Friday, March 30, 2012

Wise Elder

[from Wisdom for the Ages: A Season with Ecclesiastes available from Kindle Direct]

D
o you have a wise elder in your life?  There’s no better means to discover and cultivate your inner wisdom.

Ecclesiastes has long served as a surrogate wise elder for me.  But I had a flesh and blood wise elder who entered my life as I began a ministerial career in my early thirties.  He was a member of my little congregation in Youngstown, Ohio.  He appeared when my psyche, in its journey of individuation, was ready to progress toward its next stage, according to the Jungian scheme.

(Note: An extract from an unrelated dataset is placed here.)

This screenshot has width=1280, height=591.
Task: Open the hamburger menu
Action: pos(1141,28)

Dick Shook reminded me of the actor, Frank Morgan, who played the Wizard of Oz in the classic movie.  A seventyish man, with a gray mustache and receding hairline, silver hair combed straight back, Dick generally dressed in well-worn dress slacks, cardigan sweater, and tie.  He always seemed at ease with self and others.  His wife Pat, slim and graceful, was a good match.  Their home, a snug North Side cottage, had simple, good furnishings, a brick fireplace that burned aromatic hardwood, and unique knick-knacks.  The mantle had an array of Dick’s childhood iron toys and miniature steam engines.  When he fired them up, they putt-a-putted and emitted little bursts of steam.  Dick was happy, his dark eyes shiny like coal.

Dick had worked as a salesman and designer for General Fireproofing, a once famous Youngstown manufacturer of steel office desks and aluminum office chairs.  Half a century later these pieces are collectible, signifying a golden age of industrial America. By the time I came to Youngstown, however, General Fireproofing had gone out of business.

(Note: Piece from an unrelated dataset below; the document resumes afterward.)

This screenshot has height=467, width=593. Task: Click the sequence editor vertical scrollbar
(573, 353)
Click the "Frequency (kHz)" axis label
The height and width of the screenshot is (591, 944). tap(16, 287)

For a few years, my wife Ellie and I spent a couple of hours every week at the Shooks, while our daughter took piano lessons from their next-door neighbor.  Dick knew how to mix cocktails.  At the beginnings of our visits, he exited into the kitchen and in a few minutes returned with a tray of four glistening drinks.  His servings were generous, always a double shot for me.  After two glasses of bourbon on the rocks, everything settled into a warm golden glow.  Dick’s warm and friendly eyes took on an extra twinkle.  The Port Salut cheese that Pat served on a plate with a mound of stone ground Canadian crackers became extra tangy-rich.

On those mellow afternoons, little twilight eternities, we had easy and wonderful conversations about words and language, books, world events, and Youngstown lore.  Once, the subject of dirigibles popped up.  “Come with me,” Dick said.  “I’m going to show you something in the garage.”  Up in the rafters above his car was the frame of a pewter-hued metal chair.  He lifted it down and said, “Here,” presenting it to me. 

I nearly dropped it, because I’d expected it to have a certain heft.  However, it was as light as a feather.  “It’s from a dirigible.  It’s made of magnesium.”  Dick then explained how he’d acquired it, telling yet another of his signature stories of being at the right place at the right time.

As a child, he sat at the family dinner table while they entertained all three hundred pounds of William Howard Taft.  While attending respective Cleveland colleges during Prohibition, Dick and Pat, when they dated, had rubbed elbows with notorious mobsters in speakeasies.  At the 1933 Century of Progress World Fair in Chicago, Dick had watched Sally Rand’s beguiling fan dance.  I ceased to be amazed, but was always interested, when a topic of our conversation led to yet another of Dick’s fascinating first hand tales.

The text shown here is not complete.